Let $T:V\rightarrow V$ be an idempotent linear transformation. Prove that $V=V_0\oplus V_1$ where $T(v_0)=0$ for all $v_0\in V_0$ and $T(v_1)=v_1$ for all $v_1\in V_1$.
EDIT:
My attempt:
Since $T(v_0)=0$ for all $v_0\in V_0$, we have that $V_0=\ker T$. Since $T(v_1)=v_1$ for all $v_1\in V_1$, we have that $V_1=ImT$.
If $T=0$, then the problem is trivial, so suppose $T\neq 0$.

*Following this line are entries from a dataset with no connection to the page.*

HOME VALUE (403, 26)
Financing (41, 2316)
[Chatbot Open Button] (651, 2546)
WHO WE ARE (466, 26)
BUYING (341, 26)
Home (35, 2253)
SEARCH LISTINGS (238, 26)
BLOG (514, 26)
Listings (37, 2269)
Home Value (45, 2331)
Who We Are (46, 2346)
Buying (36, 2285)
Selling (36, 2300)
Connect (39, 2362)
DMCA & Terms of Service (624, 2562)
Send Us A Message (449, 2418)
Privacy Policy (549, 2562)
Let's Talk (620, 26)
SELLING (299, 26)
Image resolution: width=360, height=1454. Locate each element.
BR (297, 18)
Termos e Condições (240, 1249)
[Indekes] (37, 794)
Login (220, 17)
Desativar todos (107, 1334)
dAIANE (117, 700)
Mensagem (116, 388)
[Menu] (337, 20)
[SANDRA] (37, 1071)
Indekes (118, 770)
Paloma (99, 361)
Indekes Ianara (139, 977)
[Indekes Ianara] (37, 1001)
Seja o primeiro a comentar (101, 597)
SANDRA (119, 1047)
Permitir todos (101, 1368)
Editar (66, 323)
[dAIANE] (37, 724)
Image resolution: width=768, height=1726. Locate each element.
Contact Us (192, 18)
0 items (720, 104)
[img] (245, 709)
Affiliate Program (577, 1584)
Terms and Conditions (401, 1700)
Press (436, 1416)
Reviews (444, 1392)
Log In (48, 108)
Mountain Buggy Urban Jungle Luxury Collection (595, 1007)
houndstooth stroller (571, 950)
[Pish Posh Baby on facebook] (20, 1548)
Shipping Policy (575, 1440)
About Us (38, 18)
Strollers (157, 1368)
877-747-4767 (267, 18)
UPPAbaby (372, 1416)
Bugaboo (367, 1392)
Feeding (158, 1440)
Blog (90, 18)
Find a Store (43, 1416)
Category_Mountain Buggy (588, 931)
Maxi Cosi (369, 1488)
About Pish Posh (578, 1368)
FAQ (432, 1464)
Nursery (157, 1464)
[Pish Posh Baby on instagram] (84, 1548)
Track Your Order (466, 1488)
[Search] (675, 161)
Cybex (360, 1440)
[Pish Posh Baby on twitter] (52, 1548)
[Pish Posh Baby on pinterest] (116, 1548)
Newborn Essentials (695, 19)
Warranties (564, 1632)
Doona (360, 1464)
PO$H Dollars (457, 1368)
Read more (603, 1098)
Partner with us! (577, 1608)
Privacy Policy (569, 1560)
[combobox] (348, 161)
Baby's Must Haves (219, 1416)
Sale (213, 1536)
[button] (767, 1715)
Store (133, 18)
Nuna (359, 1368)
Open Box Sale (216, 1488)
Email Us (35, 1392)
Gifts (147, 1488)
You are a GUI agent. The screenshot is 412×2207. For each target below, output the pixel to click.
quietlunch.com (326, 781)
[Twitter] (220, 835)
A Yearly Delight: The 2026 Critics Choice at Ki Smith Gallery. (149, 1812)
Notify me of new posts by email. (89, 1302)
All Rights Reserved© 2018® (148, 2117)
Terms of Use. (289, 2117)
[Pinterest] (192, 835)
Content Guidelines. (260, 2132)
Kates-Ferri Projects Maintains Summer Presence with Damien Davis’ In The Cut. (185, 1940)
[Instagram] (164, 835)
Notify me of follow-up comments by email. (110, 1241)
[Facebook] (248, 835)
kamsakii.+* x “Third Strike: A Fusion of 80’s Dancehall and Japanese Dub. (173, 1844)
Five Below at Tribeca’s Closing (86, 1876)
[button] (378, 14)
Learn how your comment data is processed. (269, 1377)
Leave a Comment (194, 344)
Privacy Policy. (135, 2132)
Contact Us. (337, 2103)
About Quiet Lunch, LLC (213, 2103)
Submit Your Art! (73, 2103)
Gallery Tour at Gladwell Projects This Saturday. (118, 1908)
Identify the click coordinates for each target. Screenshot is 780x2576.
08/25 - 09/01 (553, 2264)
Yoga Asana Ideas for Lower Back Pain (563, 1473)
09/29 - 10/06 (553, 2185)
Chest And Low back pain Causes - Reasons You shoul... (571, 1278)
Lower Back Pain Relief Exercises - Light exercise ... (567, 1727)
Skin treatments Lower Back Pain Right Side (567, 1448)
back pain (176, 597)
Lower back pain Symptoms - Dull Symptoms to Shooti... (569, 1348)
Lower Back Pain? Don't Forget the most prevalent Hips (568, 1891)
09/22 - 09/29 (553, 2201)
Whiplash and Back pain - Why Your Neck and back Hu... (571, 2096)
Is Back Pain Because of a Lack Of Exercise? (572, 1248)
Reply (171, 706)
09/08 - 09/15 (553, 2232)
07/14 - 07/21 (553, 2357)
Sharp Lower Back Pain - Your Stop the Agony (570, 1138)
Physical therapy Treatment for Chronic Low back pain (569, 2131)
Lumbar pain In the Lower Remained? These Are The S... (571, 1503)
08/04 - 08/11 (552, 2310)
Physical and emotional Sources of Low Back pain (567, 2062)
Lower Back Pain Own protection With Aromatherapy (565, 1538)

Let $v\in V$. As $T=T^2\implies Tv=T^2v\implies T(v-Tv)=0$. So, $v-Tv=\theta\in \ker T$. Thus $v=\theta+Tv$. Now, as $T(Tv)=Tv$ for all $v\in V$, we have that $Tv=v$ whenever $v\in V_1$.
Thus, $v=\theta+Tv$ is the sum of two elements, where $\theta\in V_0$ and $Tv\in V_1$. So, $V=V_0+V_1$.
Let $v\in V_0\cap V_1$. Then, $v\in V_0$ implies that $Tv=0$ and $v\in V_1$ implies $Tv=v$. Thus $0=Tv=v$ and so $v=0$, thus $V_0\cap V_1=\{0\}$; hence $V=V_0\oplus V_1$.